# GO Airlines makes the news



## tompalm (Feb 19, 2008)

Both pilots fall asleep at 9:00 a.m on the way to Hilo.  Gee, maybe someone does need to bang on the door.   

The fact is that you get what you pay for. The pilots at this airline are young.  They work harder (more hours than pilots at other airlines) and they play hard.  They probably needed to rest their eyes for a minute.  Pilots at this airline will get about 2000 hours and move on to a better company like Hawaiian or Aloha, or a major in the mainland.  Most pilots are younger than 30 years old and probably have a more active night life.  No excuses for this to happen, it is just the facts.  

The FAA opens investigation, stay tuned.

http://kgmb9.com/main/content/view/4199/40


----------



## Jestjoan (Feb 19, 2008)

*OMG*

I'm speechless................


----------



## DaveNV (Feb 19, 2008)

As my Mother would say, "There's going to be hell to pay for that one!"

Dave


----------



## DeniseM (Feb 19, 2008)

Just think - they almost had a free trip to Tahiti!   

(Yes, I know the plane would run out of fuel long before Tahiti!  )


----------



## DaveNV (Feb 19, 2008)

DeniseM said:


> Just think - they almost had a free trip to Tahiti!
> 
> (Yes, I know the plane would run out of fuel long before Tahiti!  )




Especially since they were heading East at the time.  Honolulu to Hilo flight, right?  Next stop, Central America, or thereabouts.

Dave


----------



## rickandcindy23 (Feb 19, 2008)

Maybe they will have a big sale now!   

The RT flights between Maui and Kauai have been pretty high, so maybe we will get lucky and catch their, "Our-pilots-are-asleep-on-the-job-but-please-try-us-anyway sale."


----------



## eal (Feb 19, 2008)

Good grief!  I just booked Honolulu-Lihue return flights for my DS and DDIL on Go!  

There better be strong coffee served in the cockpit on those flights...


----------



## UWSurfer (Feb 19, 2008)

rickandcindy23 said:


> Maybe they will have a big sale now!
> 
> The RT flights between Maui and Kauai have been pretty high, so maybe we will get lucky and catch their, "Our-pilots-are-asleep-on-the-job-but-please-try-us-anyway sale."



Nah..."we offer restful flights for everyone on board!"

eesshhh!


----------



## rickandcindy23 (Feb 19, 2008)

That is a great name for the sale!  

There are regulations that require the pilots to rest a certain number of hours, so I am very surprised by the news of pilots sleeping at the wheel.

I, on the other hand, have a very difficult time on those flights because the planes feel very unsteady.  I am glad the pilots can relax, I guess.  :rofl: That should make me feel better about flying, shouldn't it?


----------



## DaveNV (Feb 19, 2008)

Actully, given the average age of the go! staff, I'm surprised they would be allowed to even get a work permit!  Jeez, I have socks older than some of those kids...  :hysterical: 

Dave


----------



## tombo (Feb 19, 2008)

Oh for the good old days when the pilots were drunk.
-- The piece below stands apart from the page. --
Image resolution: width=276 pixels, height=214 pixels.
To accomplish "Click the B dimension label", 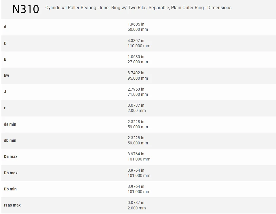I will click(x=5, y=59).

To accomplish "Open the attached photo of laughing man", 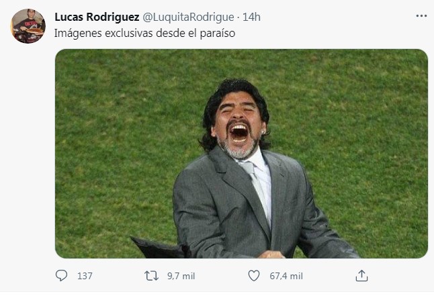I will 241,154.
The young Pilots of today are too lazy to stay awake and drink. What is the world coming to? :zzz:


----------



## johnmfaeth (Feb 19, 2008)

About 98% of the time, the autopilot is flying anyway. I would bet this happens on all airlines.

Not condoning this, just sure its a somewhat regular thing. Gets boring driving a "bus" all day.


----------



## philemer (Feb 20, 2008)

tompalm said:


> Both pilots fall asleep at 9:00 a.m on the way to Hilo.  Gee, maybe someone does need to bang on the door.
> 
> 
> http://kgmb9.com/main/content/view/4199/40



The article doesn't say they fell asleep. Folks are only speculating. An investigation has begun. I think it would be improbable that TWO pilots could fall asleep during such a short flight. Unless they were up late drinking Mai Tais and practicing hula moves. 

Pretty scary though.


----------



## applegirl (Feb 20, 2008)

Cindy your first post cracked me up!


----------



## daventrina (Feb 20, 2008)

philemer said:


> .... Unless they were up late drinking Mai Tais and practicing hula moves.


 
If that is the case then see post below...
FAA requires 8 hours bottle to throttle and the limit is .04%. .04% is low enough that if you're out a drinkin the night before you could be above .04% the next mornin. There has been more that one case where pilots were removed from duty for being FUI and their last dring was the night before.



tombo said:


> Oh for the good old days when the pilots were drunk. ...


----------



## hvsteve1 (Feb 20, 2008)

*Pilots asleep?*

For those of you already nervous about airline safety, you'll love this article about the GO! Airlines plane which was supposed to land in Hilo but continued on out to sea. It eventually landed, but the FAA is investigating to see if the reason the plan didn't land and the crew did not respond to radio calls was that the plane was on autopilot while the pilot and co-pilot fell asleep.:zzz:

http://www.azcentral.com/business/articles/0220abrk-sleepingpilots.html


_[Since there is an existing thread on this topic on the Hawaii Board, I am going to merge the two threads for continuity.]_


----------



## tompalm (Feb 29, 2008)

Here we go. Lead story at 10:00pm.

http://kgmb9.com/main/content/view/4441/40/


----------



## Kauai Kid (Feb 29, 2008)

tompalm said:


> Both pilots fall asleep at 9:00 a.m on the way to Hilo.  Gee, maybe someone does need to bang on the door.
> 
> The fact is that you get what you pay for. The pilots at this airline are young.  They work harder (more hours than pilots at other airlines) and they play hard.  They probably needed to rest their eyes for a minute.  Pilots at this airline will get about 2000 hours and move on to a better company like Hawaiian or Aloha, or a major in the mainland.  Most pilots are younger than 30 years old and probably have a more active night life.  No excuses for this to happen, it is just the facts.
> 
> ...



Better be careful banging on the door, the air marshall might arrest you.   

Sterling


----------